The students will be doing research each week on the ideas and topics that they find interesting in the chapter. This kind of give-and-take with a text is essential to making it real and I hope that it will inspire greater curiosity and inquiry. There were several terms and ideas in this chapter that I clearly remember wondering about when I read the book the first time - and I did look into many of them. The term "Quaker" was the first one - and it's a central one to the book. I didn't know anything about Quakers other than that picture on the oatmeal container. The book taught me quite a bit and I've done some additional research on Quakerism since. The more I learned about it, the better I understood my feelings for Monteverde. There were plenty of new plants and animals that I found fascinating, but the Bairds's tapir particularly stood out as a name that I wanted to know more about. I also remain interested in the Pink Impatiens mentioned on page 4. The author, Kay, explains that they came from Europe and are wide spread along the sides of the trails. Here, environmentalists call plants like these "invasive" and lament their existence, but Kay doesn't seem to assign any negative status. This is a topic that I find very interesting - in the environmental education courses that I've been involved in, I always asked when an "invader" becomes an accepted addition to an environment ("wild" horses in America?).

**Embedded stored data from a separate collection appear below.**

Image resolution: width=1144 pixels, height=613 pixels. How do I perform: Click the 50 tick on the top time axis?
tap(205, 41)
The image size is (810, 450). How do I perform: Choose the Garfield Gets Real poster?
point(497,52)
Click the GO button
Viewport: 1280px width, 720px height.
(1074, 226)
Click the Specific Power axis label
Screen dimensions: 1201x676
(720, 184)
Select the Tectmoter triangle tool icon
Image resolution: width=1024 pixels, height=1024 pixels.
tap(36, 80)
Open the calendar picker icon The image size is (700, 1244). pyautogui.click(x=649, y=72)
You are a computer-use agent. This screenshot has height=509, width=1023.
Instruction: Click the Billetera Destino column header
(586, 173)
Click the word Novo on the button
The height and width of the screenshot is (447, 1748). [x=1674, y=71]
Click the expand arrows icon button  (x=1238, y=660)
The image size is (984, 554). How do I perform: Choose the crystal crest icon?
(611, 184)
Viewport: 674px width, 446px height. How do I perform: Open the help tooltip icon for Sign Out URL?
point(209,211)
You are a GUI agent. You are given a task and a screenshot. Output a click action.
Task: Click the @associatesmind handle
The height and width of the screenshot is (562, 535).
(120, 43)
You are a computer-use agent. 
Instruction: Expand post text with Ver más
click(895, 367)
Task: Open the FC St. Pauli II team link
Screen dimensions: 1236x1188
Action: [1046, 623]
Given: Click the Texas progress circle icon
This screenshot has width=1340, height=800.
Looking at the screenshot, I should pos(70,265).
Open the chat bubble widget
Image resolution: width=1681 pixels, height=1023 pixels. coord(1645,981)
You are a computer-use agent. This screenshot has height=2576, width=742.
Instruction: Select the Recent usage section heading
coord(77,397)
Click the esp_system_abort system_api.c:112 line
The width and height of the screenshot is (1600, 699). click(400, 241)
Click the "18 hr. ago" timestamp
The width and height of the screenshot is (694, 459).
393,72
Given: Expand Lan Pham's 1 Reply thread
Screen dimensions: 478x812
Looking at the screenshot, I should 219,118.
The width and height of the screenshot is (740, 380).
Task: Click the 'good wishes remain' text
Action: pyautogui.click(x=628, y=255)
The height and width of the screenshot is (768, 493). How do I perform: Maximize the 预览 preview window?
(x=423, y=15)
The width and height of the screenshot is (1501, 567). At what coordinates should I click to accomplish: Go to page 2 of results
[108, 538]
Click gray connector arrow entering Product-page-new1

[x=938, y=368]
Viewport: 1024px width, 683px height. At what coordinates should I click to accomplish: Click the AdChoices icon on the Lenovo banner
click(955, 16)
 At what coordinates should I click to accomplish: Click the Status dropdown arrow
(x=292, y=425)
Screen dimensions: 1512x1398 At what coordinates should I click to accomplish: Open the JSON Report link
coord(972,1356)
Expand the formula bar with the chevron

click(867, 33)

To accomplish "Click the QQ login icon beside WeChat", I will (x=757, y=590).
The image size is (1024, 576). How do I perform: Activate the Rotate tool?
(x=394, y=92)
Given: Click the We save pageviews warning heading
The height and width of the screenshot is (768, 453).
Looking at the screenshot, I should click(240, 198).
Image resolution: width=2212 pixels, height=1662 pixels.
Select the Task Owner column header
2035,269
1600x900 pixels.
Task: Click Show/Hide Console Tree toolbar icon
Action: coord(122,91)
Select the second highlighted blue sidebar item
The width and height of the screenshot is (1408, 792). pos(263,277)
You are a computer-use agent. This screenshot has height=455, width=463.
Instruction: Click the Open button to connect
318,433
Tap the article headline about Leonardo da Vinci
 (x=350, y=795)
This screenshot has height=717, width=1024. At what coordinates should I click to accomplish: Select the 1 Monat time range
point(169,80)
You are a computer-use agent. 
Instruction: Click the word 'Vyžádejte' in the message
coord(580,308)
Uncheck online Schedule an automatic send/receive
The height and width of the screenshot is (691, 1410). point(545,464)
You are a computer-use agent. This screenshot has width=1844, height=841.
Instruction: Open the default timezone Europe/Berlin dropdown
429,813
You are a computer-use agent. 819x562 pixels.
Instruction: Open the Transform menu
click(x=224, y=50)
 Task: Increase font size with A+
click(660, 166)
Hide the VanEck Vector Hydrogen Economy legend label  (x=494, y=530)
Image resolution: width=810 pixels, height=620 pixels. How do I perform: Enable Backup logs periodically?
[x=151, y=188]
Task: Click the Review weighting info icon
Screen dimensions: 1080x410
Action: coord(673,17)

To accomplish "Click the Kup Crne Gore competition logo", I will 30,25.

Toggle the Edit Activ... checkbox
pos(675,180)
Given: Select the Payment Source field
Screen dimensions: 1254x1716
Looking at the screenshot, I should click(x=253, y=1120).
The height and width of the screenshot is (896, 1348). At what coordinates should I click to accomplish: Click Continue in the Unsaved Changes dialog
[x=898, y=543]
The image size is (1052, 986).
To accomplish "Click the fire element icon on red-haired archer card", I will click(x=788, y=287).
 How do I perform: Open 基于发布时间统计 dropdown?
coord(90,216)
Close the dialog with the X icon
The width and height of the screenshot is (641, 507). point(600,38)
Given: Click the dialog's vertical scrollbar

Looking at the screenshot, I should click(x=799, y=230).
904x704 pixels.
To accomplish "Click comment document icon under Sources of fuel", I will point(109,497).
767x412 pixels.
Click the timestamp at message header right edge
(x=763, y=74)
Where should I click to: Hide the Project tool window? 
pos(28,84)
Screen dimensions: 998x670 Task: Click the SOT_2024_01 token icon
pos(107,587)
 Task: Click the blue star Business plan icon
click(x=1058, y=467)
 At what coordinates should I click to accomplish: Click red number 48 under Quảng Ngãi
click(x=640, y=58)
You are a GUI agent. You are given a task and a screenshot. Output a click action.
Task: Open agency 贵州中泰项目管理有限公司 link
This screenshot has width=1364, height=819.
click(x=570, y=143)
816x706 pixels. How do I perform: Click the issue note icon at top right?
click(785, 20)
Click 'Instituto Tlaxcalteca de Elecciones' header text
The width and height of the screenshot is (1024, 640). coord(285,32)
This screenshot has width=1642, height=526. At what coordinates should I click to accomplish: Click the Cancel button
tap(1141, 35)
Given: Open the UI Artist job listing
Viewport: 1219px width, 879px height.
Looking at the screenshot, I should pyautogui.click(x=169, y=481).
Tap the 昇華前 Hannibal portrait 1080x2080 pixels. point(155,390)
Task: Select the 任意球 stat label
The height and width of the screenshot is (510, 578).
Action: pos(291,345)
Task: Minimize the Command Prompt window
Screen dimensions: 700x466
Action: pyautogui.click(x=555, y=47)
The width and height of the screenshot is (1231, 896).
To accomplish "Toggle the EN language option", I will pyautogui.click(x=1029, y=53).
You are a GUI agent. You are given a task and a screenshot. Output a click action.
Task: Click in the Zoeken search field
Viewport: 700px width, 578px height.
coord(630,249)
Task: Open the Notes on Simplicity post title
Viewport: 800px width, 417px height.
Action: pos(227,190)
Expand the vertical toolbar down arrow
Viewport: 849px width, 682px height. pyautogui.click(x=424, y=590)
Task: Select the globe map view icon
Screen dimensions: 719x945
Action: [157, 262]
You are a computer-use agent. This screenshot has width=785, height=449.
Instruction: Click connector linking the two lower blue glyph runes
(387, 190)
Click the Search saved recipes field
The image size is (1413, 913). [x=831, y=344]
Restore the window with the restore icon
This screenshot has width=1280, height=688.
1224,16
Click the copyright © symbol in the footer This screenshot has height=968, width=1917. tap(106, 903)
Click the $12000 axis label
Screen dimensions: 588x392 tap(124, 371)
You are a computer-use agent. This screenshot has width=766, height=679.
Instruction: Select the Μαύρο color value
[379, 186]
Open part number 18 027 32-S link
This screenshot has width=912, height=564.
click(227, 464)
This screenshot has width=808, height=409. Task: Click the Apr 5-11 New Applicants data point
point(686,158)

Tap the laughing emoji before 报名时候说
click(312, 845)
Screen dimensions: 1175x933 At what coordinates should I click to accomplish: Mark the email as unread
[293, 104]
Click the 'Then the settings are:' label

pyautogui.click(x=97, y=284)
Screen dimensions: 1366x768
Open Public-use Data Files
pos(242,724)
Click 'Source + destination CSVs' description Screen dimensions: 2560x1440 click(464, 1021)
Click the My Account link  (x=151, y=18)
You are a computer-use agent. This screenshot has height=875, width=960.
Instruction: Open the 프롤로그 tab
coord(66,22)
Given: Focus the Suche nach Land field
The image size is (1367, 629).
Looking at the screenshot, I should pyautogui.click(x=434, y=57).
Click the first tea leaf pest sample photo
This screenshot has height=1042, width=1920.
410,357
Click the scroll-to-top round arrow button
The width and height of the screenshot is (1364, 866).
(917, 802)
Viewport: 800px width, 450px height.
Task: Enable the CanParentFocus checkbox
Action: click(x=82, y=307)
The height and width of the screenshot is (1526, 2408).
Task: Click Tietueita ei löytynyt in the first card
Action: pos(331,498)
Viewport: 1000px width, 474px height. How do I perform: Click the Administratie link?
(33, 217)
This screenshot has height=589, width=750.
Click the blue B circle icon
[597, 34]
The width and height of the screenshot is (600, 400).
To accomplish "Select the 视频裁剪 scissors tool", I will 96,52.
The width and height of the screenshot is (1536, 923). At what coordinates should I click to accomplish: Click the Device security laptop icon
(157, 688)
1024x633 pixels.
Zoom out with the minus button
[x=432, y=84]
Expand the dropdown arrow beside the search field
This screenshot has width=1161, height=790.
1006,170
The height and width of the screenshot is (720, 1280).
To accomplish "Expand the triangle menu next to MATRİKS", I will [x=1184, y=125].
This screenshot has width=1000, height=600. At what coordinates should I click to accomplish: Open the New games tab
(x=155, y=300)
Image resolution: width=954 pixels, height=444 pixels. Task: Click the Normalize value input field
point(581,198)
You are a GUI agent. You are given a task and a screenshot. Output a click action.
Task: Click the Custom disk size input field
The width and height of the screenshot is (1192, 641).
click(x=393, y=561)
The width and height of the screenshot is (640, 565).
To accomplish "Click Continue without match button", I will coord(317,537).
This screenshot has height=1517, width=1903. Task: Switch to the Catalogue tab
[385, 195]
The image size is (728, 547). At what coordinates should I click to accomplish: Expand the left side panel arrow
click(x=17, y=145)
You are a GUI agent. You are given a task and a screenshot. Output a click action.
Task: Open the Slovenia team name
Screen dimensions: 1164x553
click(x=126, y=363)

My wife, Carmela, and I traveled this summer out west, and I found several passages in this chapter had new meaning for me because of those experiences. On page 4, Kay describes how amazed she is by the giant trees in the rain forest, and I immediately thought about the redwoods in northern California - it's hard to imagine the size and scope of these titans. On pages 4 and 5 Kay talks about the change in elevation as she's hiking in Monteverde, and the significant change that makes in temperature, sounds and sights. While we were traveling we ranged from approximately 10,000 feet elevation (Brian Head, Utah and Tualomne Meadow in Yosemite National Park) to 282 feet below sea level (Death Valley). As I wrote about on my blog, the difference was astounding.

On page 3, Kay makes the comparison of her hike to the "convoluted" path that the settlers in Monteverde were on as they developed and conserved the area. I love the imagery and analogy of this paragraph and understand it quite well, having read the whole book. I wonder if it even registered with me the first time I read it - or whether the students will even notice it. This relation between the evolution of their community and the natural surroundings - both literally and figuratively - is why I am drawn to Monteverde and so dedicated to bringing my students there. This book is what made that visible to me, giving structure and clarity to what I had felt the moment I first visited. I am thrilled to be sharing it all with my students.